Copy the entries from the start through the line containing "[x=61, y=59]", renaming "logo" to "emblem" and keeping everything else the same. Leave the pictures out.

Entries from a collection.
• • •

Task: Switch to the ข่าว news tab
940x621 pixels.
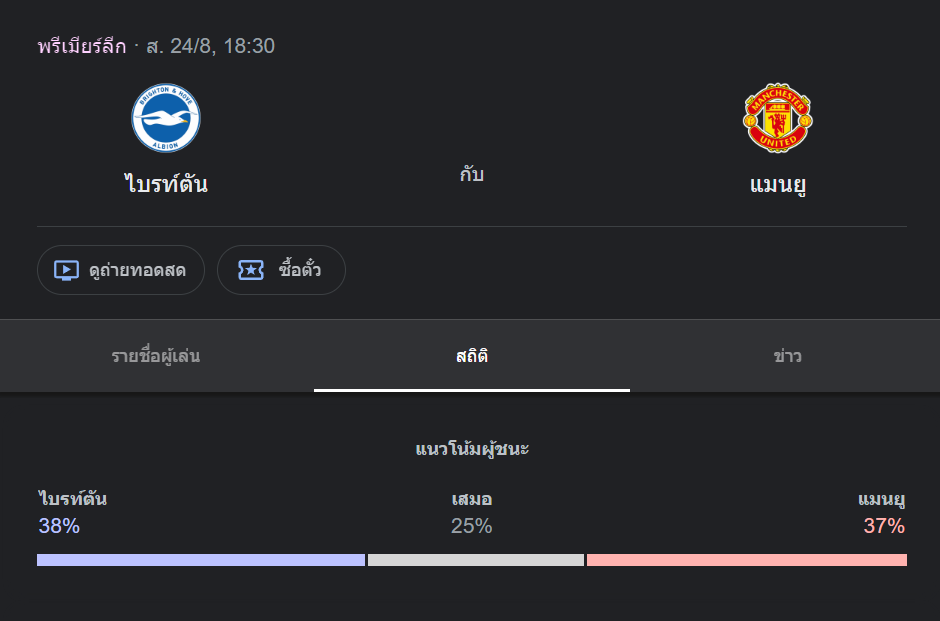Action: click(x=787, y=356)
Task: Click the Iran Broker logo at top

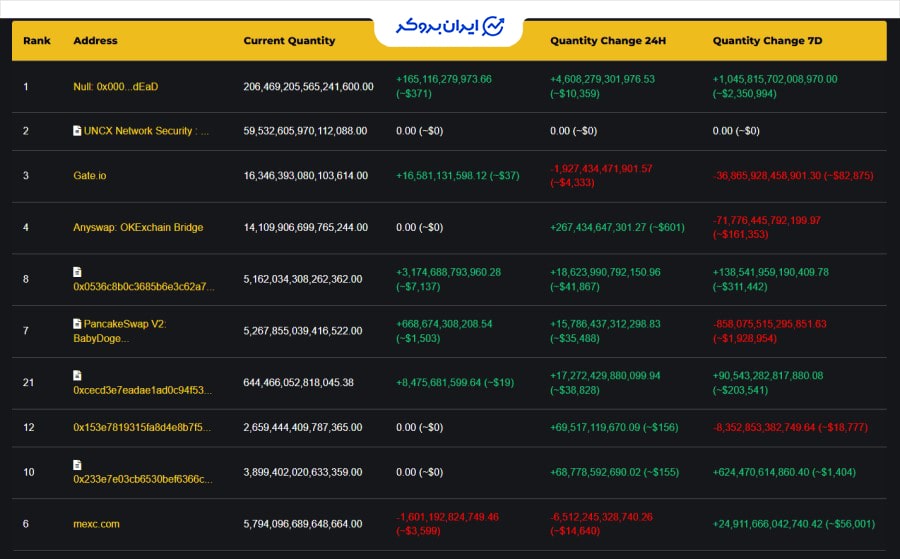Action: [448, 27]
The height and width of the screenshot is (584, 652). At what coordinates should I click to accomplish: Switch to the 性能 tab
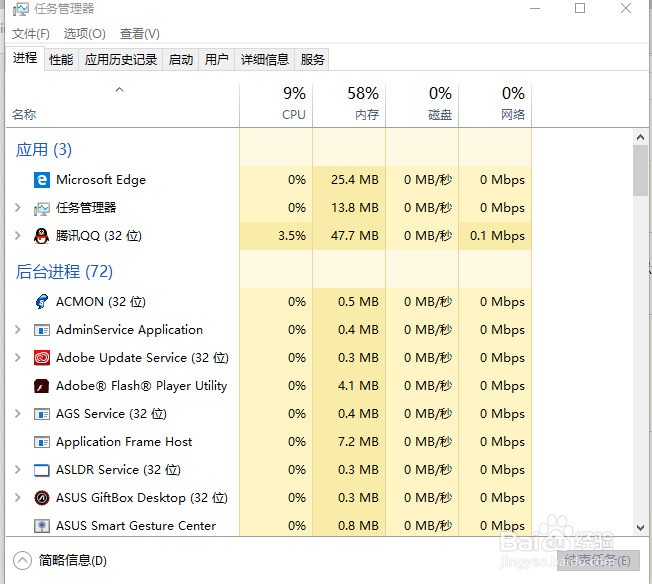[x=61, y=59]
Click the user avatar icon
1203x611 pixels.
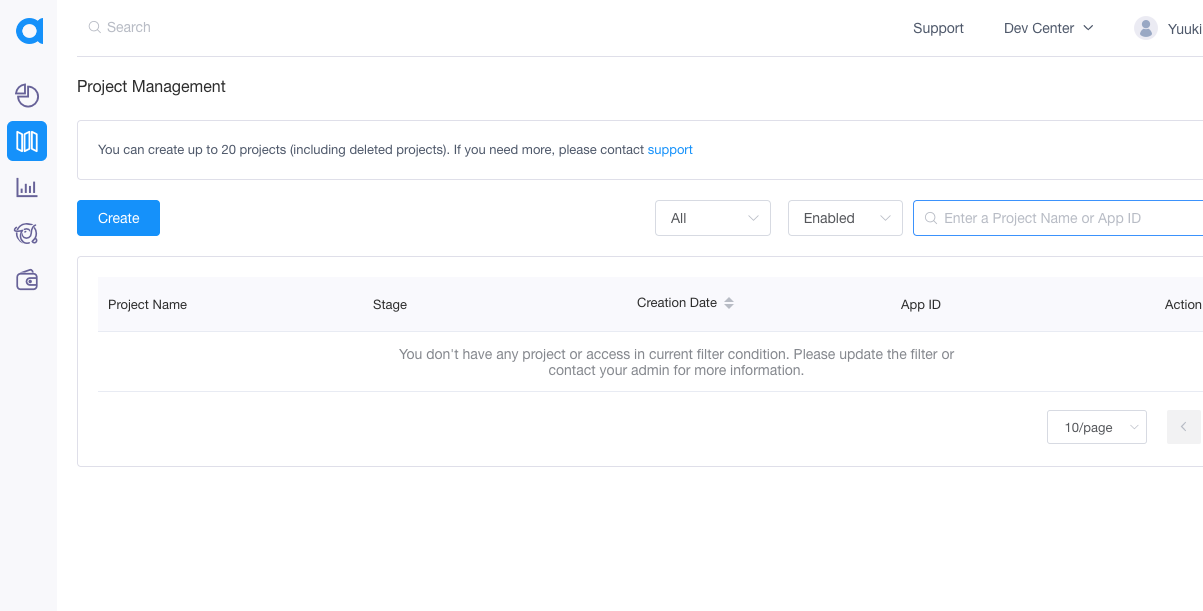tap(1146, 28)
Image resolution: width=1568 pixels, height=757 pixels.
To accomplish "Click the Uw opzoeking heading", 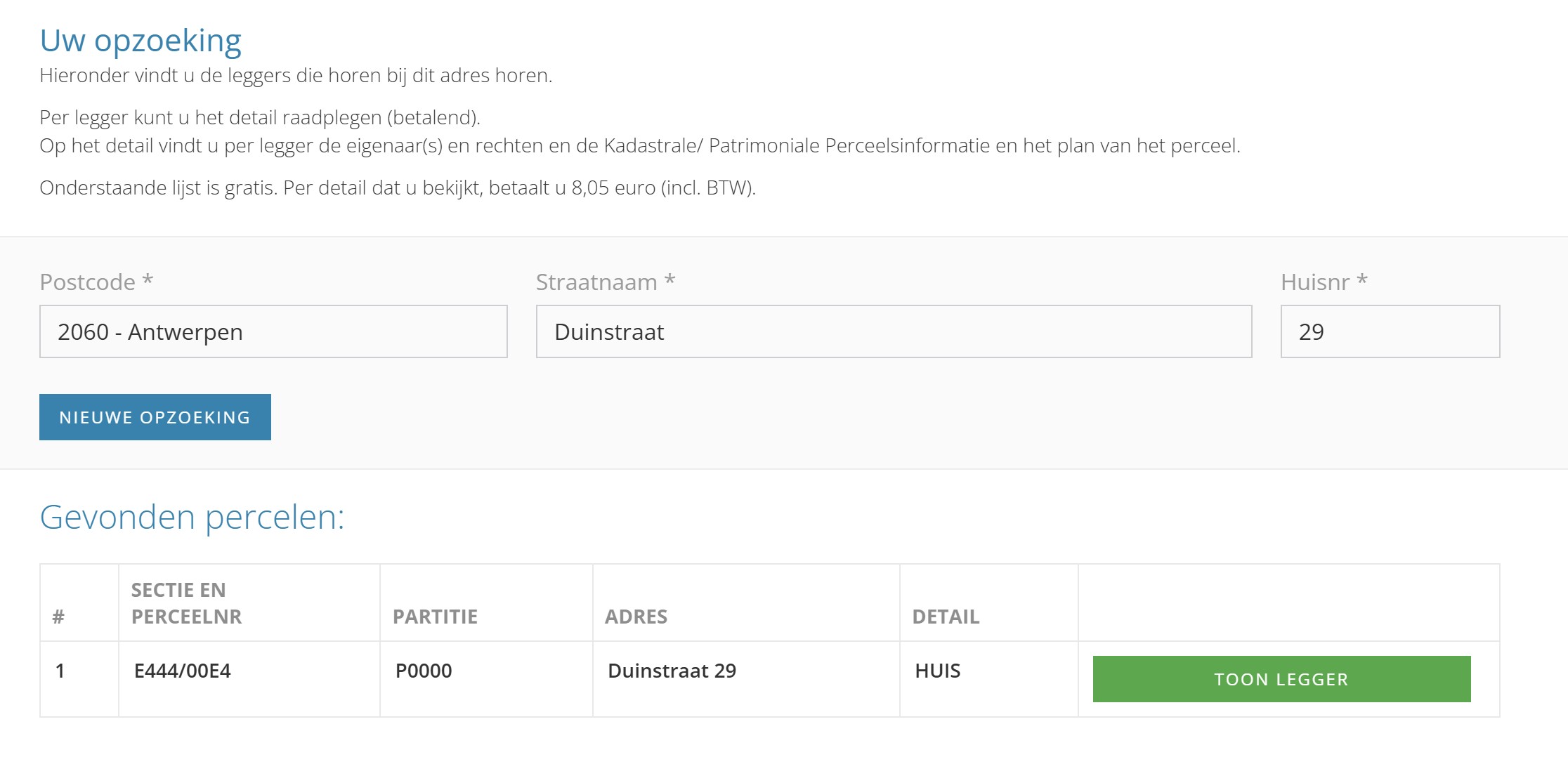I will coord(141,41).
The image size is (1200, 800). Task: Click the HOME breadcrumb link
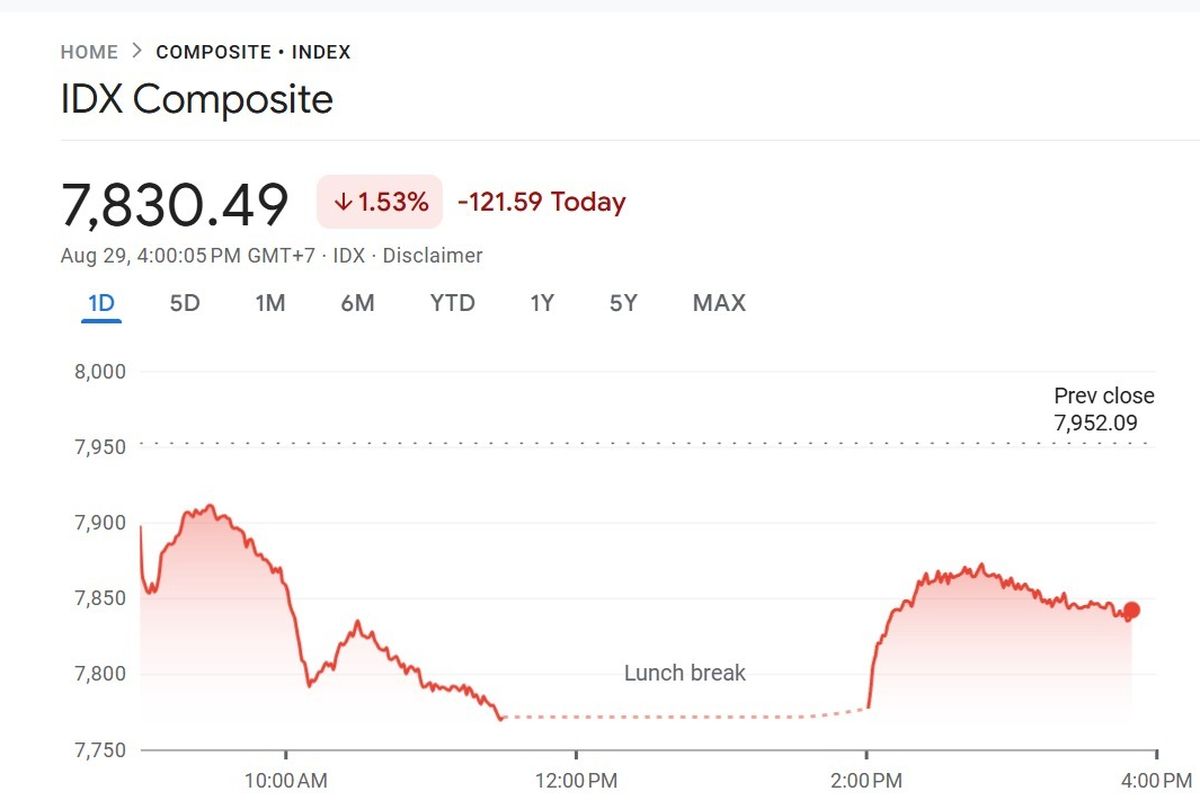click(89, 52)
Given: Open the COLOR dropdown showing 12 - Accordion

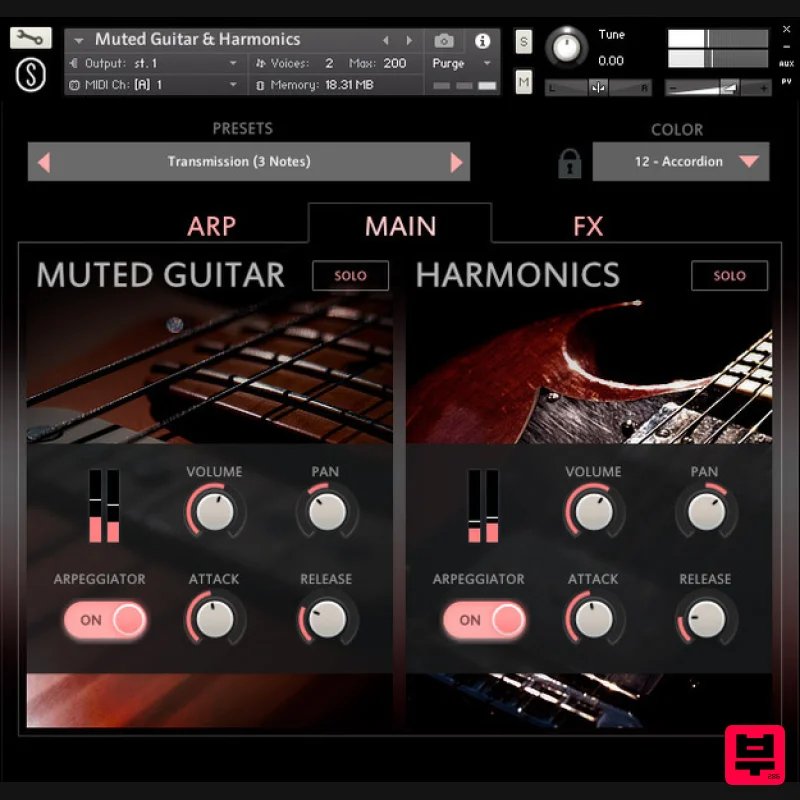Looking at the screenshot, I should (681, 161).
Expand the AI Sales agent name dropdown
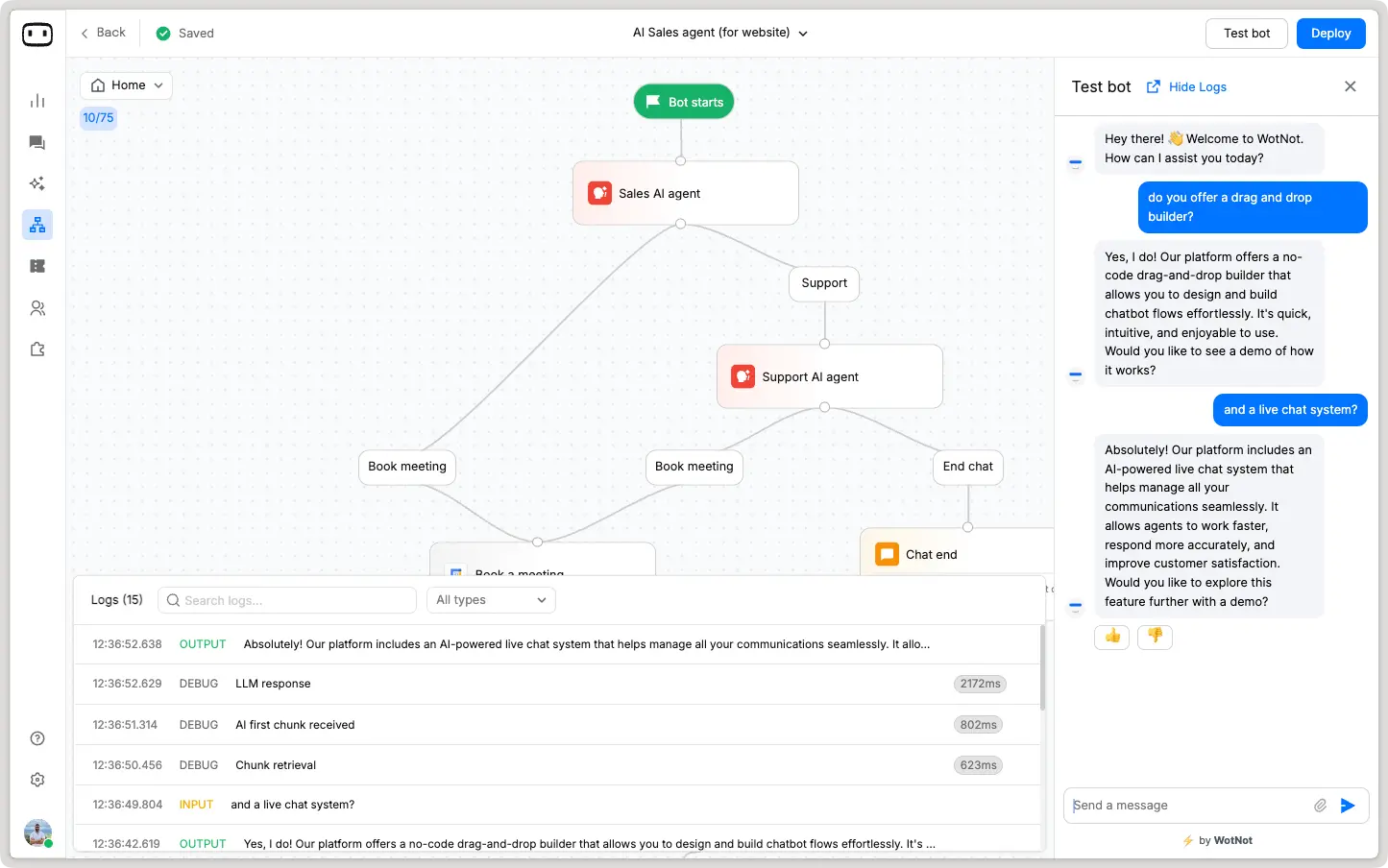This screenshot has height=868, width=1388. pos(802,32)
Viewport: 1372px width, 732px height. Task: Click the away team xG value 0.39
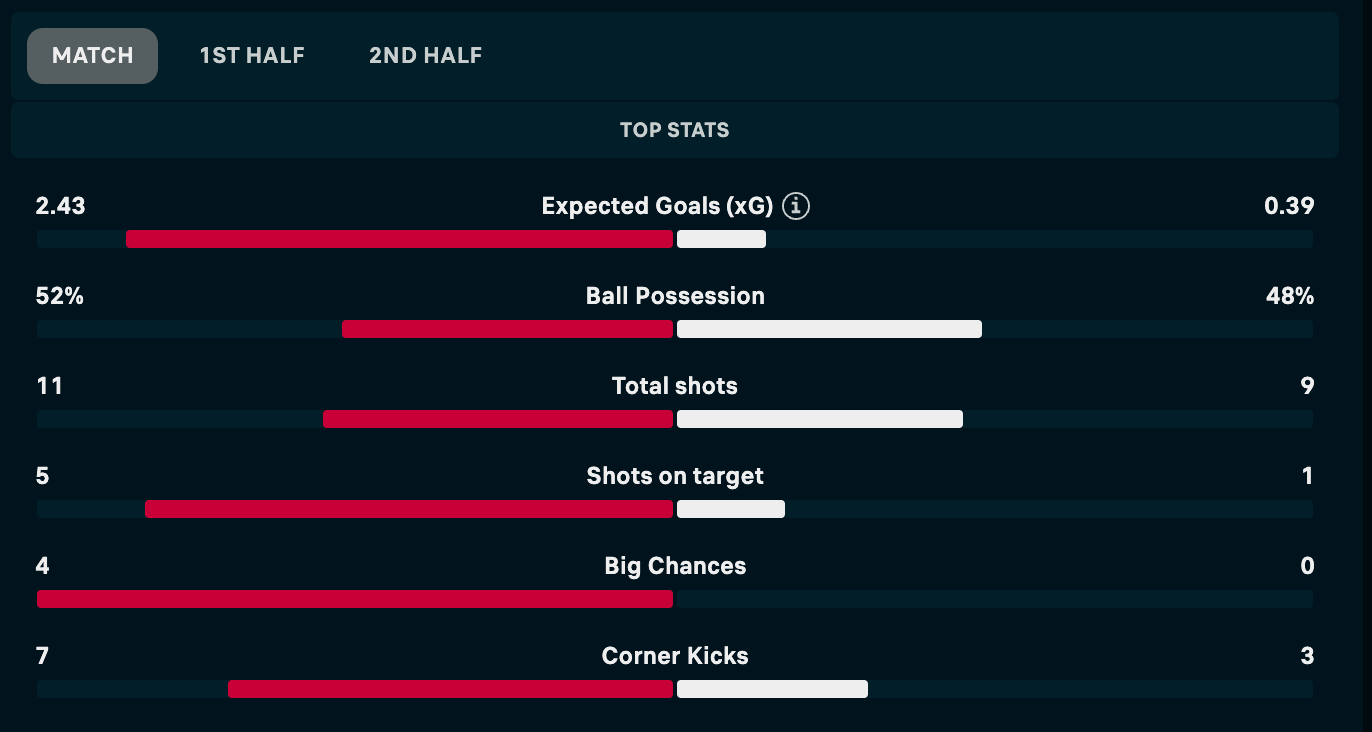1290,206
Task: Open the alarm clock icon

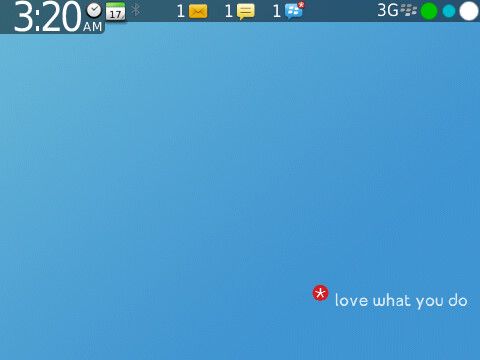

• • •

EXERCISE OUTPUT.
Task: Switch to the ข่าว news tab
940x621 pixels.
Action: click(x=787, y=356)
Task: Click the Iran Broker emblem at top

Action: [448, 27]
The height and width of the screenshot is (584, 652). At what coordinates should I click to accomplish: Switch to the 性能 tab
[x=61, y=59]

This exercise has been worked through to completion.